Figure 3.. High resolution identification of interaction boundaries

(A) Successive zooms into the ESC Micro-C dataset show a boundary between selfassociating domains, located at a promoter. Bottom panel shows genomic tracks for CTCF, insulation score, DNaseI signal, and Pol2 ChIP. (B) Gross features of boundary elements in ESCs (all systematic comparisons are performed in ESCs given the abundant ChIP-Seq data available in this cell type). Boundaries were identified as described in Methods, and the strongest 100,000 boundaries are sorted according to insulation score (left panel). See also Supplementary Figure S3B. Right panels show ChIP-Seq enrichment for key boundary factors, DNase- and MNase-Seq data, and GRO-Seq as a readout of active transcription. (C) Survey of factors enriched at strong boundaries. For the indicated ChIP-Seq (and DNase- and MNase- Seq) datasets, the peak to trough (ChIP signal at the central 500 bp vs. the baseline, 2 kb distant) ratio was calculated, and factors are ordered by enrichment score. (D) Examples of boundary-enriched (CTCF, etc.) and -depleted (H3K79me2) factors. (E-G) Independence of key boundary elements. Boundaries were successively sorted by CTCF, YY1, and Pol2 to group boundaries into four classes – CTCF-associated, CTCF-negative/Pol2-positive, CTCF/Pol2-depleted/YY1-positive, and weak CTCF/YY1/Pol2-depleted boundaries. Panel (E) shows heatmaps of relevant signals at the four boundary types, along with a zoom-in of insulation score and DNase I signal at Cluster IV boundaries. See Supplementary Figure S3F for more Cluster IV-associated features. Panel (F) shows the distribution of signal for CTCF, Pol2, and YY1 at all boundaries (left panel), CTCF-depleted boundaries (middle panel), and CTCF- and Pol2-depleted boundaries (right panel). For each distribution, the threshold for calling factor depletion is indicated as a dotted vertical line. (G) shows enrichment of a various proteins or other features at Cluster IV boundaries – full set of labels is provided in Supplementary Figure S3E.
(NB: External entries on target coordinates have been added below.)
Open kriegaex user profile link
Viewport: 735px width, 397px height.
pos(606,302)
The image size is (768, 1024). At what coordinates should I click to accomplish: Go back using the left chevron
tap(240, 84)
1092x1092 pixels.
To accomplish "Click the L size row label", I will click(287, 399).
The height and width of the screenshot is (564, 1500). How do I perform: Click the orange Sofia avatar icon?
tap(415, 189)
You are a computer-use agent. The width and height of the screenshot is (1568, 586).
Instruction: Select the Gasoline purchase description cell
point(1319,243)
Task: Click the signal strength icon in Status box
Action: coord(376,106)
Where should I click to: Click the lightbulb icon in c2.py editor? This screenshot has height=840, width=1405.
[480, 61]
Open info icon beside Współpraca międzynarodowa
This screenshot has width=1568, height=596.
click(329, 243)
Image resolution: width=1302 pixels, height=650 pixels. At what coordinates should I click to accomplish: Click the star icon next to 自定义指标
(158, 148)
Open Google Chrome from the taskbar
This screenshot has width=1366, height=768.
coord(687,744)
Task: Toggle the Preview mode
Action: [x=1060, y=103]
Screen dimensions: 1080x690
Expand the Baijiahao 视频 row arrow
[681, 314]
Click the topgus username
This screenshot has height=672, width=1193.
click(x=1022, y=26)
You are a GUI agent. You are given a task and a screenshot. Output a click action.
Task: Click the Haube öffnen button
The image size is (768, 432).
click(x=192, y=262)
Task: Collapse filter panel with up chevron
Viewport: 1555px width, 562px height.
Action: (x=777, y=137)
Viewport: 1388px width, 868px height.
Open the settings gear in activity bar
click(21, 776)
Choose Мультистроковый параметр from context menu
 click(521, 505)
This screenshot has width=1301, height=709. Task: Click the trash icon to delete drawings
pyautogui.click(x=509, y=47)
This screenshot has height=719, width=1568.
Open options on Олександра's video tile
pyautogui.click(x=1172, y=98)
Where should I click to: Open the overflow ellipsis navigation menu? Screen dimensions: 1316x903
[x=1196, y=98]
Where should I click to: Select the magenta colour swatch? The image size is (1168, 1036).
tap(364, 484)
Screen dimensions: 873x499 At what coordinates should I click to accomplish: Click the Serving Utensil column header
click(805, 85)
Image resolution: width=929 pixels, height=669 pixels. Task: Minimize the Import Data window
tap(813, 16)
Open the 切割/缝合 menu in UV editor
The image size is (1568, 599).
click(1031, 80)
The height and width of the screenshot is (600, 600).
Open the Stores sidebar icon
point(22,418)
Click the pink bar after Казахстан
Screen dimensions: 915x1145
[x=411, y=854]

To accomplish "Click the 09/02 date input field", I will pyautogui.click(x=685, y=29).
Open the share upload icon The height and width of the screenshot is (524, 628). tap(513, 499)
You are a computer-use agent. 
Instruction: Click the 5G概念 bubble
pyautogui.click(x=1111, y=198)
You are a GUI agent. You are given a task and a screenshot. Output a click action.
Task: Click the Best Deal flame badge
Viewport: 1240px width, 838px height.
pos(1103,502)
Figure 4.. TADs are composed of a heterogeneous network of internal looping interactions

(A) Examples of Micro-C-specific peaks of looping interactions in HFFs. In each case Micro-C contact map is shown above the diagonal, along with corresponding Hi-C heatmap below the diagonal (see also Supplementary Figures S4A–B for ESC examples). Arrows in the right panel show “dots” called in the Micro-C dataset. (B) Venn diagrams show presumed looping interaction peaks (dots) identified by MicroC and Hi-C in ESCs and HFFs, as indicated. (C) Heatmaps showing average contact frequency in ESCs for dots called in both Hi-C and Micro-C (top), or in Micro-C only. Heatmaps show data for 200 kb (100 kb upstream and 100 kb downstream) surrounding loop anchors. Number in the upper right hand corner represents the signal strength at the loop base (heatmap center) over the nearby background (black box, lower right corner). See also Supplementary Figure S4C for HFF dataset. (D) Heatmap showing average contact frequency, at nucleotide resolution, for all pairs of CTCF ChIP-Seq peaks associated with convergently-oriented CTCF motifs at separations between 100 kb and 1 Mb. See also Supplementary Figure S5. (E) Global view of dot anchor sites. For all anchor sites, enrichment for various chromatin proteins or histone modifications (Davis et al., 2018) was computed. Anchor sites are first sorted according to chromatin state (broad chromatin types indicated at bottom, from left: Transcription Start Sites, Transcribed chromatin, Enhancers, Heterochromatin, Bivalent, Polycomb, and “Quiescent” chromatin depleted of characteristic proteins/modifications), then sorted according to CTCF enrichment within each subcluster. See also Supplementary Figures S6–7. (F)Micro-C identifies genomic loci with multiple looping interaction peaks. Histograms show the number of looping interaction peaks for any given genomic locus, revealing a clear shift towards multiple peaks in Micro-C compared to Hi-C datasets. (G)Grid completeness. Left panels show networks constructed from Hi-C (top) and Micro-C (bottom) looping interaction peaks, while right panels show a zoom in from the center of the network. Here, nodes represent genomic loci (anchors), while edges represent interaction peaks between anchor sites (dots).